Set clear expectations from day one.

Hold people accountable from day one ... if they are not meeting your expectations, they must be moved along. I don't say this to be a combative wombat. I say this because you must get the most out of your people, and you cannot get the most out of your people if they are working against you or are not qualified to implement a Customer Acquisition agenda.

Immediately hire yourself a programmer (don't work with IT on this, have your own programmer), and make sure that your programmer is analyzing simple issues for you, and is producing customer acquisition reporting, customer retention reporting, lifetime value reporting, marketing effectiveness reporting, and reporting to refute Executive idiocy ("we're failing because customers are expecting an omnichannel solution that you refuse to implement").

Immediately build a list of qualified candidates to replace any staff members that are not likely to survive your agenda.
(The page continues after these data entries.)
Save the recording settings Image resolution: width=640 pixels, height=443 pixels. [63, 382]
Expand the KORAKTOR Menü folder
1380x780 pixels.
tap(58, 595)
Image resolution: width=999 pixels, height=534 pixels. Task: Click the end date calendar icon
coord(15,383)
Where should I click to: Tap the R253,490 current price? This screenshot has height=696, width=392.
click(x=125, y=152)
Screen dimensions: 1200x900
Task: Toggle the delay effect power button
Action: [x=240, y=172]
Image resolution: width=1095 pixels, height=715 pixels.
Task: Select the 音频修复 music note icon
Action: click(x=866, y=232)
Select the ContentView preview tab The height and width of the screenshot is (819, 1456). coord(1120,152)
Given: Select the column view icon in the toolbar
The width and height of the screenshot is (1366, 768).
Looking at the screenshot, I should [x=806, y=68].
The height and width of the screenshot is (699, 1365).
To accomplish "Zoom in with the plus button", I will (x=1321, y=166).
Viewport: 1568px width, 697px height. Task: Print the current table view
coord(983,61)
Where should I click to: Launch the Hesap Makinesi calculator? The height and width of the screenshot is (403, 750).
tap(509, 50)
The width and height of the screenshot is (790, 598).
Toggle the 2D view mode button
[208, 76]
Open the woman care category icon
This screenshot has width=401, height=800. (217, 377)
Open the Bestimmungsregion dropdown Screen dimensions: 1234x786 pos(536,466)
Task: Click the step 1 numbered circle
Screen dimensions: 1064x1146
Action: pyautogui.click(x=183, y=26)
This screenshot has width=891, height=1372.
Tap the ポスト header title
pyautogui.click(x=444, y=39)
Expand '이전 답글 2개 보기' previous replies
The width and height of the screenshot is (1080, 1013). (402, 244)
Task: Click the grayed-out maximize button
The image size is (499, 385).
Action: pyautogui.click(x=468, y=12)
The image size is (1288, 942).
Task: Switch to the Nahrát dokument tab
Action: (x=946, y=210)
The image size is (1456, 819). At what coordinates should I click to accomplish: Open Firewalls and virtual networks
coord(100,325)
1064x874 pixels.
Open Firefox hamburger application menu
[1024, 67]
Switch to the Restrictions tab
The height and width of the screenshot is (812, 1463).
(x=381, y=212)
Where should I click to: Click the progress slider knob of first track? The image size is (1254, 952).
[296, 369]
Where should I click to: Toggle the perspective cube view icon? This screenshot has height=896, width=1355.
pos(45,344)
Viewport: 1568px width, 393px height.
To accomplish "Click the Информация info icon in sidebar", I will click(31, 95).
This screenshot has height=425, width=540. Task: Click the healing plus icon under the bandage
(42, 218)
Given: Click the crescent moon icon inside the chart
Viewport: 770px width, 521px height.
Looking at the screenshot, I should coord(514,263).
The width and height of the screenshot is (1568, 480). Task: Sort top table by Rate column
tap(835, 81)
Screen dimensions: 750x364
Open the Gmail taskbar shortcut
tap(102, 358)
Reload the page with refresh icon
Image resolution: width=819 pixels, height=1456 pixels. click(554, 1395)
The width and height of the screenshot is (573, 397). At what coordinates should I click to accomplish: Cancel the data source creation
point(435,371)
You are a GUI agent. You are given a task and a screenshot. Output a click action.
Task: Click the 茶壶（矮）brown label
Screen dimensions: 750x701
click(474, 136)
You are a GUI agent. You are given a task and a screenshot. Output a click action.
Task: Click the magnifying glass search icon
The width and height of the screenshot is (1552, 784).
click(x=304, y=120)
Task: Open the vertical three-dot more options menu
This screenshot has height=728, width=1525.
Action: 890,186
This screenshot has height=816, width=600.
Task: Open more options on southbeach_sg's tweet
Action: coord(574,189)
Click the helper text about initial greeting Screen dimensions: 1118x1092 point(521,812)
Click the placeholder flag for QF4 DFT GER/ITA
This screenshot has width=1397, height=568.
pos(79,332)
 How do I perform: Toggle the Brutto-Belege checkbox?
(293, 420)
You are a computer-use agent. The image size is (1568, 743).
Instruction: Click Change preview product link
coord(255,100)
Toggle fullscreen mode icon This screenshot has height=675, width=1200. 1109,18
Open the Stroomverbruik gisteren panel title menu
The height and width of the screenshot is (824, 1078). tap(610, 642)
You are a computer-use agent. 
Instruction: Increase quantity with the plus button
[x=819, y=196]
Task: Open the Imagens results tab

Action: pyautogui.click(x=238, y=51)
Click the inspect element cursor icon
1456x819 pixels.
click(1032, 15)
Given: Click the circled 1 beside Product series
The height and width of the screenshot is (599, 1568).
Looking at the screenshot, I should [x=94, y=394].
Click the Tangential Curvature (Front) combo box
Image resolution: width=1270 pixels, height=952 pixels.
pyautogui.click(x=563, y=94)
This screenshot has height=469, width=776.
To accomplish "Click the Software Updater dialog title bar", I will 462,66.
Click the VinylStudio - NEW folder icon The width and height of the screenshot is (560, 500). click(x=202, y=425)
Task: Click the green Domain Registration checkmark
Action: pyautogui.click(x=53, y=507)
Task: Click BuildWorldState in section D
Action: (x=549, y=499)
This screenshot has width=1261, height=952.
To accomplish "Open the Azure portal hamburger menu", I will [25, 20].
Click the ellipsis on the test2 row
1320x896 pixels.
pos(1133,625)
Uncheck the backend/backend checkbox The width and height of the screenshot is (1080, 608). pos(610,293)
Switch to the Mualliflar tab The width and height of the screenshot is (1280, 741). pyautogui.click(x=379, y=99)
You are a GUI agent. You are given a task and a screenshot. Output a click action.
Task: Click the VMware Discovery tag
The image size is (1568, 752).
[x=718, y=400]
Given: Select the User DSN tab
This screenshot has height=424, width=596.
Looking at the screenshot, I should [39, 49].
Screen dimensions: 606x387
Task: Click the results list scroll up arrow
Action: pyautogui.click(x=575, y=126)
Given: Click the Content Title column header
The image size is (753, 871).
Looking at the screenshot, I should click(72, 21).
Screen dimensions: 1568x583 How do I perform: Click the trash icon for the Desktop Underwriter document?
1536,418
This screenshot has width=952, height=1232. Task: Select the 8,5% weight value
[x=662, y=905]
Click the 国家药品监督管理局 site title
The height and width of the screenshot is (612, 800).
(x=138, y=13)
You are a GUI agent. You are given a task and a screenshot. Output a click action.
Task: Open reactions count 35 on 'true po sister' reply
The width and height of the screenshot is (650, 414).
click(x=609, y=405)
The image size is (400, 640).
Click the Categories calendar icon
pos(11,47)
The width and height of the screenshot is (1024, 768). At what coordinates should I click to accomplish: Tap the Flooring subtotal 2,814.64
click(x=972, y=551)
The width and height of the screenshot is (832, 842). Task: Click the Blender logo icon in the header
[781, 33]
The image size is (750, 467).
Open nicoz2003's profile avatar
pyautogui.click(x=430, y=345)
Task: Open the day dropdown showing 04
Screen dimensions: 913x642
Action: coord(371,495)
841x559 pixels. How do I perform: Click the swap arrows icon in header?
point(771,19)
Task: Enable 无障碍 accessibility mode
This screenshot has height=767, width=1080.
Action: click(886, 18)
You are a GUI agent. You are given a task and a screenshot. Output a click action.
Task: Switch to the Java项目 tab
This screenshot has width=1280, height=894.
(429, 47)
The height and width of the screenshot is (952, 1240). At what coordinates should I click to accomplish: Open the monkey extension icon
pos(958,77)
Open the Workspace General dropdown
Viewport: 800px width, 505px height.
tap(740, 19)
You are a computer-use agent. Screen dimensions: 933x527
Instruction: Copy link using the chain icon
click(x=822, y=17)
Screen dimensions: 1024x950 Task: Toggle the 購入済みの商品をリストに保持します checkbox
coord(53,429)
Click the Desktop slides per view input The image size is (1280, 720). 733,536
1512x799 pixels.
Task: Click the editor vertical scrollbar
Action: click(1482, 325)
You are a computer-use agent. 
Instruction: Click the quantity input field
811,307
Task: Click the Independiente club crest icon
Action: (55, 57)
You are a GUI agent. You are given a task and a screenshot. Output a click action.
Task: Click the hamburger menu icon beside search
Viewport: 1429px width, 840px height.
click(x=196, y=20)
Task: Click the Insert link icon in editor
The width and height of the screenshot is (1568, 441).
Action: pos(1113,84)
Work with HR, now.

And encourage those who are not supporting you to leave. In one instance, an employee walked into my office and said to me ... "make it like it was", to which I replied ... "you mean like it was when the company lost 10% pre-tax profit in back-to-back years and people worked 27 hour weeks and drank margaritas on Friday afternoon at 3:00pm?" And the person responded "yes". That person should not be there. That person is not inclined to support a Customer Acquisition agenda.

I know, I know. You don't like to think about people issues. People issues are unpleasant.

You will not enact change, you will not rebuild your marketing function, and you will not be successful with your Executive Team partners if you do not immediately fix the people problems in your department.